WORK TO DO: Express the data between the lines holding "Where should I click to: Enable" and "Looking at the screenshot, I should [x=93, y=107].", inclusive, as a JSON list of strings with one string per line and blank lines omitted.

PROVIDED RECORDS:
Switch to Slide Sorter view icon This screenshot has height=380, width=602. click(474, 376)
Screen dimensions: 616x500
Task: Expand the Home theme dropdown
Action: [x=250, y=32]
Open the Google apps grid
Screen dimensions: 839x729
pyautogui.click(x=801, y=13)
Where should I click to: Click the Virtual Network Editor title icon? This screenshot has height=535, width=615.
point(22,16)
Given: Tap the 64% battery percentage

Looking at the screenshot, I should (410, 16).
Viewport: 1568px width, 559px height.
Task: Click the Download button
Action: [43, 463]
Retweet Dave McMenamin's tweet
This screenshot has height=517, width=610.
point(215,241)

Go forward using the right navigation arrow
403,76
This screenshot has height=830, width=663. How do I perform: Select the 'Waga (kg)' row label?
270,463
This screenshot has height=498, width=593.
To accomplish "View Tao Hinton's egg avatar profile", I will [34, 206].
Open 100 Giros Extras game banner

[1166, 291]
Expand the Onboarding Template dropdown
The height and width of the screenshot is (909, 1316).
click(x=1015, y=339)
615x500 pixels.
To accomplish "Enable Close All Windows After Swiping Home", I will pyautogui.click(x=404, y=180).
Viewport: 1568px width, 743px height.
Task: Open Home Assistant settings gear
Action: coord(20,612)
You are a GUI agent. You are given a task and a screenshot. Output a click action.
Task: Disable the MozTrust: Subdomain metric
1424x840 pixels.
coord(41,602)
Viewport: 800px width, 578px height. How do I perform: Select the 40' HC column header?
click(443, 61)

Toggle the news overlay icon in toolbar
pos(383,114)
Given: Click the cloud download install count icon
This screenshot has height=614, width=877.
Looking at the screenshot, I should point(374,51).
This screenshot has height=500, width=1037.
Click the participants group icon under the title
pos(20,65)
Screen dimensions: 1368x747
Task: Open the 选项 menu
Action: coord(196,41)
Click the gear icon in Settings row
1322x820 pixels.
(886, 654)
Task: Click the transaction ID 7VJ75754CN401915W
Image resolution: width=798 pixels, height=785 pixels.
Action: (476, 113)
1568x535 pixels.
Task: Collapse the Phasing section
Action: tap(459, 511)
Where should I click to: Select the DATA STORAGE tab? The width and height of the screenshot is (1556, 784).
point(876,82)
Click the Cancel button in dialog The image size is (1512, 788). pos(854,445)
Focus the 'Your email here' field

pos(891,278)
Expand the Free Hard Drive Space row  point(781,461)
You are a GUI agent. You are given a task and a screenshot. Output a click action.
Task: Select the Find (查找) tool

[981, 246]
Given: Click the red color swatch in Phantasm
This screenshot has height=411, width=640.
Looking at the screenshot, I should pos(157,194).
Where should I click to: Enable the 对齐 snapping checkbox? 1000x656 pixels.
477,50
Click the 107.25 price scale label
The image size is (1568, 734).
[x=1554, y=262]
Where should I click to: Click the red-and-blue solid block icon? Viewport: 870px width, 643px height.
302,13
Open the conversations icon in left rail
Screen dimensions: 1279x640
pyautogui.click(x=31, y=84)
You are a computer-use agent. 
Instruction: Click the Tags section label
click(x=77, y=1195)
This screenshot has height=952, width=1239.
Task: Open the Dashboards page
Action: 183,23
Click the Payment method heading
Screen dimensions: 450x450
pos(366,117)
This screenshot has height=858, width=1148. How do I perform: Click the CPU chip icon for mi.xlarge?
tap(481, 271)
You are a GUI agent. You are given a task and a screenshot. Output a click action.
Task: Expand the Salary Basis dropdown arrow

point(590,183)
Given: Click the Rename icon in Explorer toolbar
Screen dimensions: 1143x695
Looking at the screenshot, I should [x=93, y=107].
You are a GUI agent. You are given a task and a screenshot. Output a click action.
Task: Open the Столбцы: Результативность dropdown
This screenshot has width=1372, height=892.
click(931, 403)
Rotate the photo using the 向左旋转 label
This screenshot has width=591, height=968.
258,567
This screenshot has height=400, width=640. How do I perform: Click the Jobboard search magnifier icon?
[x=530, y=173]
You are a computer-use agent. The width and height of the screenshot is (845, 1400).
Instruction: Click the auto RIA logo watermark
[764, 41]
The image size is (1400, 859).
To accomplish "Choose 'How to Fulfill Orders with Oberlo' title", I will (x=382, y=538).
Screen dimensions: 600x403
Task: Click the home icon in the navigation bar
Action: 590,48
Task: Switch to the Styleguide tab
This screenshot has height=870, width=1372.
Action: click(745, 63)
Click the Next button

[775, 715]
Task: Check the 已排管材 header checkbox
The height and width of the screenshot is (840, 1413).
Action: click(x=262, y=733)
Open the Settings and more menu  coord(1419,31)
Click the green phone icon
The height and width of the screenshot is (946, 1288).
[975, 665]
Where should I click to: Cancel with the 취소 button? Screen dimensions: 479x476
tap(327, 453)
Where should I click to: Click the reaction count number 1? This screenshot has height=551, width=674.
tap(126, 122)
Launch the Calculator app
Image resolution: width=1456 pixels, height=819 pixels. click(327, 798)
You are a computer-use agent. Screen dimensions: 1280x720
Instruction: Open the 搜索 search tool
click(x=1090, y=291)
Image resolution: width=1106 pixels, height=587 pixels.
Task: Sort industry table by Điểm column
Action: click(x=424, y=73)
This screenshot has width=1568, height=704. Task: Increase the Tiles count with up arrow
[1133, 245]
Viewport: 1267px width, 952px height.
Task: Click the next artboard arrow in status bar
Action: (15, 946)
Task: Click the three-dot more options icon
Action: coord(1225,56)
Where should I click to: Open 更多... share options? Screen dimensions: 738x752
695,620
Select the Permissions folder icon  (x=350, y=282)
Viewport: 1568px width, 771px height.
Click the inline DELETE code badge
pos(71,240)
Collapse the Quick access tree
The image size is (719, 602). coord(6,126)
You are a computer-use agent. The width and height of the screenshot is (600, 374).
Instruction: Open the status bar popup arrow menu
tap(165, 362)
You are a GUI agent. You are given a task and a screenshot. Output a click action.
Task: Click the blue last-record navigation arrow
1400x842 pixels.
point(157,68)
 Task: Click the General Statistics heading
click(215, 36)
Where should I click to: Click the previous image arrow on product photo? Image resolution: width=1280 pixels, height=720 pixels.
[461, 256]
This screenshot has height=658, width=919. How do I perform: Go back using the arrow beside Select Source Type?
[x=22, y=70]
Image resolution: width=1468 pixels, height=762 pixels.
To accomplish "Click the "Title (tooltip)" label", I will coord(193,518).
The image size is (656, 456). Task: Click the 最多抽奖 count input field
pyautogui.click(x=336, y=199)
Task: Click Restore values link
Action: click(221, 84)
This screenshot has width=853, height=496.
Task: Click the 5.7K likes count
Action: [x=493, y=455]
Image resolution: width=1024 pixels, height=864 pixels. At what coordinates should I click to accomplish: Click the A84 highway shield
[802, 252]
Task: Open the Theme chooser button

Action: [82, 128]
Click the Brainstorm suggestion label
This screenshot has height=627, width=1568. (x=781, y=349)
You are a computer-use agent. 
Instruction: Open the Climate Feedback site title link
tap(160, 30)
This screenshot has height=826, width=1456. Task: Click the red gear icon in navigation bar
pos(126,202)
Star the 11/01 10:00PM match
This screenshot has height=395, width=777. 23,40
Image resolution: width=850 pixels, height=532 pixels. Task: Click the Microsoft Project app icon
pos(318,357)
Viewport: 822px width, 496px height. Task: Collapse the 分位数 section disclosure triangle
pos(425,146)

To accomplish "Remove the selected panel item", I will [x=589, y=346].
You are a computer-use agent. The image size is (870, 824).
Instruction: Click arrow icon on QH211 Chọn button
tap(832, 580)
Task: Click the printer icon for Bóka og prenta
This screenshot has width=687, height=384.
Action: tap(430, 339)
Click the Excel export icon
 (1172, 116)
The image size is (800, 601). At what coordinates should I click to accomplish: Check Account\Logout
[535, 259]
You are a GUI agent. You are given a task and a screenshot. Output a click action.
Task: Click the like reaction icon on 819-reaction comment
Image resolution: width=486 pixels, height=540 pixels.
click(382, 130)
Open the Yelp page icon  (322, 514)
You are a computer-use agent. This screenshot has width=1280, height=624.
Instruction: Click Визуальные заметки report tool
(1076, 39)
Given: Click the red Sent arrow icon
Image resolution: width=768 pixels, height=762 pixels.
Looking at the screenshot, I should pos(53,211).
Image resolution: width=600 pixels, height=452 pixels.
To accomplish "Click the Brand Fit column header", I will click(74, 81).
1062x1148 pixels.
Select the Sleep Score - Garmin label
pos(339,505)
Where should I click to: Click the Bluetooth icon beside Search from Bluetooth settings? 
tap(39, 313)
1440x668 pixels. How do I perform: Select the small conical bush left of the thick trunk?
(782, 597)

OUTPUT OF THE EXERCISE:
[
  "Where should I click to: Enable the 对齐 snapping checkbox? 1000x656 pixels.",
  "477,50",
  "Click the 107.25 price scale label",
  "The image size is (1568, 734).",
  "[x=1554, y=262]",
  "Where should I click to: Click the red-and-blue solid block icon? Viewport: 870px width, 643px height.",
  "302,13",
  "Open the conversations icon in left rail",
  "Screen dimensions: 1279x640",
  "pyautogui.click(x=31, y=84)",
  "You are a computer-use agent. ",
  "Instruction: Click the Tags section label",
  "click(x=77, y=1195)",
  "This screenshot has height=952, width=1239.",
  "Task: Open the Dashboards page",
  "Action: 183,23",
  "Click the Payment method heading",
  "Screen dimensions: 450x450",
  "pos(366,117)",
  "This screenshot has height=858, width=1148. How do I perform: Click the CPU chip icon for mi.xlarge?",
  "tap(481, 271)",
  "You are a GUI agent. You are given a task and a screenshot. Output a click action.",
  "Task: Expand the Salary Basis dropdown arrow",
  "point(590,183)",
  "Given: Click the Rename icon in Explorer toolbar",
  "Screen dimensions: 1143x695",
  "Looking at the screenshot, I should [x=93, y=107]."
]